Tip # 4: Question your test series!

The previous paragraph brings us to tip four. As I have said, you must check illustrations and tables for scientific correctness. If you do not do that until you’re done with the practical or experimental part, it’s difficult to go back to the lab or field to catch up on missing control or time series. Writing a manuscript starts with the planning and execution of the experiments, surveys or research. Tip four is: ask yourself again and again, whether a series of experiments is complete. What could be criticized? What could be improved? What will someone think who sees the experiment or the record for the first time? It is much better to ask such questions at an early stage of practical work. Of course you will not be able to prepare everything ready for publication in advance, but anything that can be done in the same way with the other experiments will save you time and effort and will certainly lead to a more solid manuscript. The summary, introduction and discussion have one thing in common: they compare their own work, their own thoughts with those of others.
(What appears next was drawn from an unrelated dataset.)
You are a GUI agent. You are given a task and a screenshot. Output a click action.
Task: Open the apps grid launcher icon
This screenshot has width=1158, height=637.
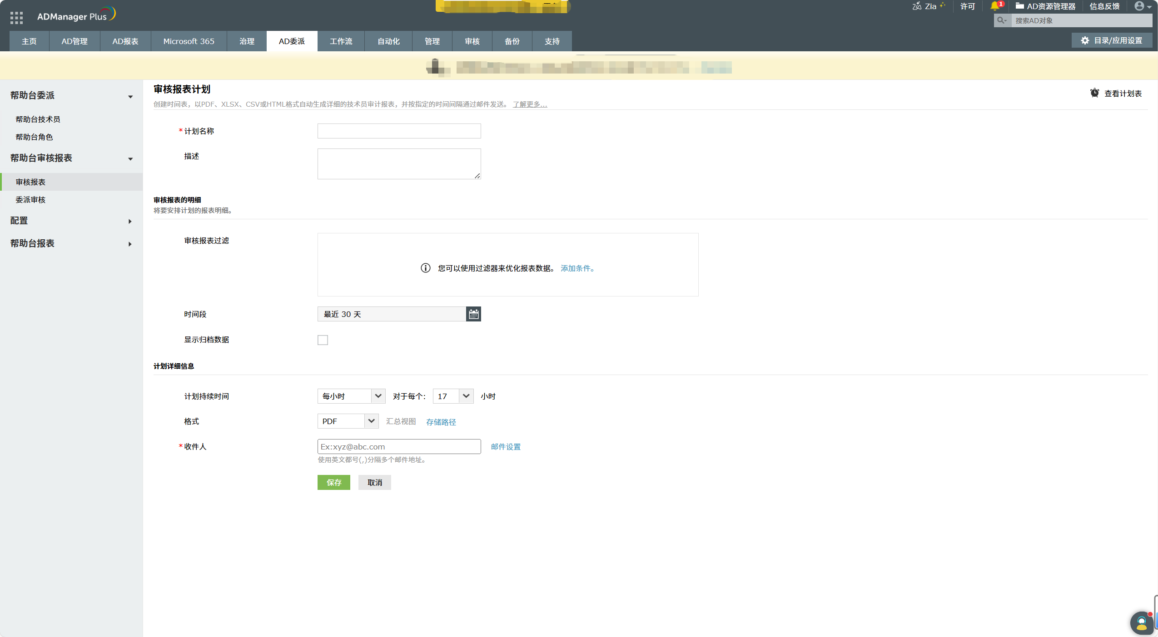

Describe what has already been done in this area, what distinguishes your own work and what you have found. However, words and phrases from other authors may not be used, otherwise you will plagiarism. You already know that, but do you also know how to proceed best so that you do not make plagiarism?

Tip # 5: Read works that you want to quote, and then put them aside.

Immediately afterwards you write in your own words the most important or the most relevant for you. Then compare your formulations with the original. Do you use the same words in some places, looking for alternatives. If you have to use a word, because it is a technical term and there is no alternative, pay attention to a sentence formulation different from the original one. By the way, your efforts to avoid plagiarism will increase the quality of the manuscript: the quality and content of the language varies from author to author and therefore easy to distinguish.